Sir Menzies is flanked by campaigns chief Lord Razzall, local government spokesman Andrew Stunell and Barbara Janke, the Lib Dem leader of Bristol City Council. There are also about a dozen newspaper and news agency journalists, plus TV crews from the BBC and ITN.

Sir Menzies says his party will campaign for a "safer, fairer and greener Britain" before going on to stress reduction of crime, improving the environment and replacing the "unfair council tax".

Sir Menzies Campbell
Sir Menzies' campaign launch was 'low-key and business-like'
"We're challenging Labour in the big cities where the Conservatives have long since disappeared from view."

"We're fighting the Conservatives in the shires and the suburbs and gaining ground in spite of their attempts to reinvent themselves."

"Councils are stifled by the dead hand of Whitehall. Red tape, rules, inspections and central diktats suck the life out of local democracy."
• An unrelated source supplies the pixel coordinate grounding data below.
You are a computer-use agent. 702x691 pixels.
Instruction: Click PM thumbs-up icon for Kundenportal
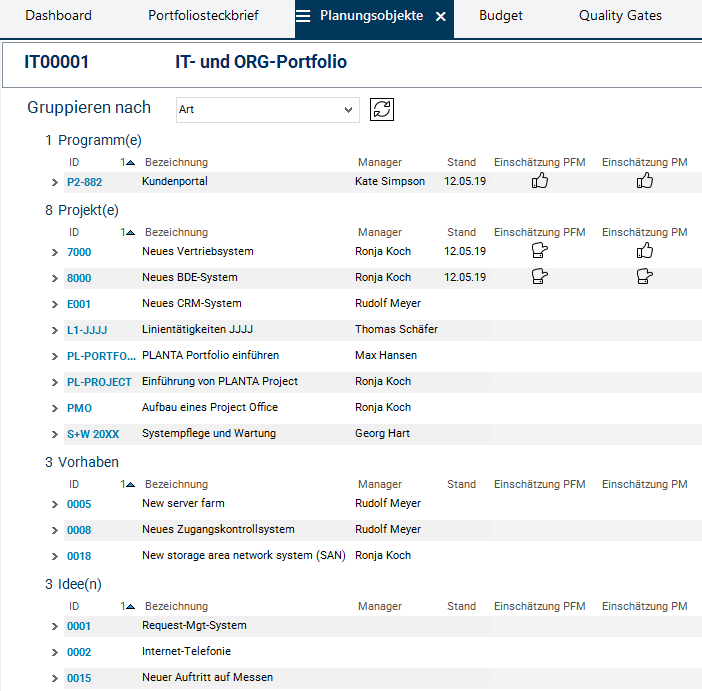pos(645,181)
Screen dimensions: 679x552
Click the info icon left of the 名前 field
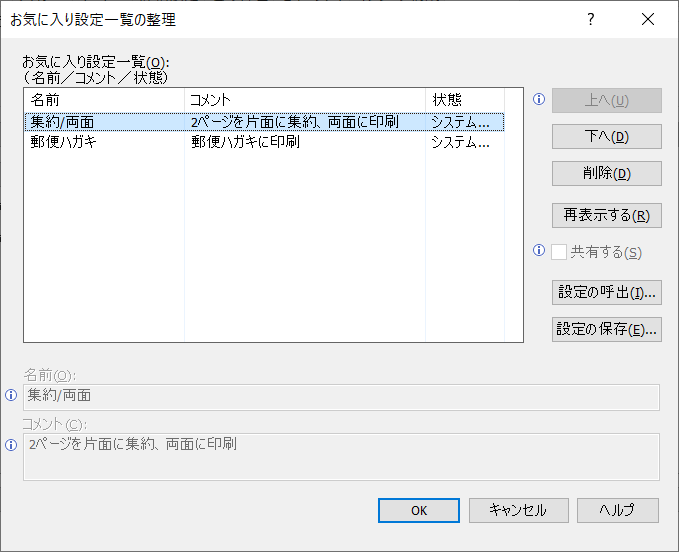pyautogui.click(x=11, y=395)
Mr Stunell says the Lib Dems aim to take seats from Labour and the Conservatives - and hope to win control of councils such as Tory-run Richmond and Labour-run Haringey.

Sir Menzies says he has been around in politics far too long to start making precise predictions of what he hopes his party will achieve in the 4 May poll. But he says he hopes they will be running more councils after the votes are counted.

He says Lib Dem tax plans are still under review. However, he feels the burden of taxation is "about right" and says the party is committed to "fairer and not higher" levels.

The local election launch is low-key and business-like. There are no campaign anthems or flashing lights, just a straight-forward statement of intent as to how the party hopes to heap pressure on Labour and take the battle to David Cameron's "reinvigorated" Tories.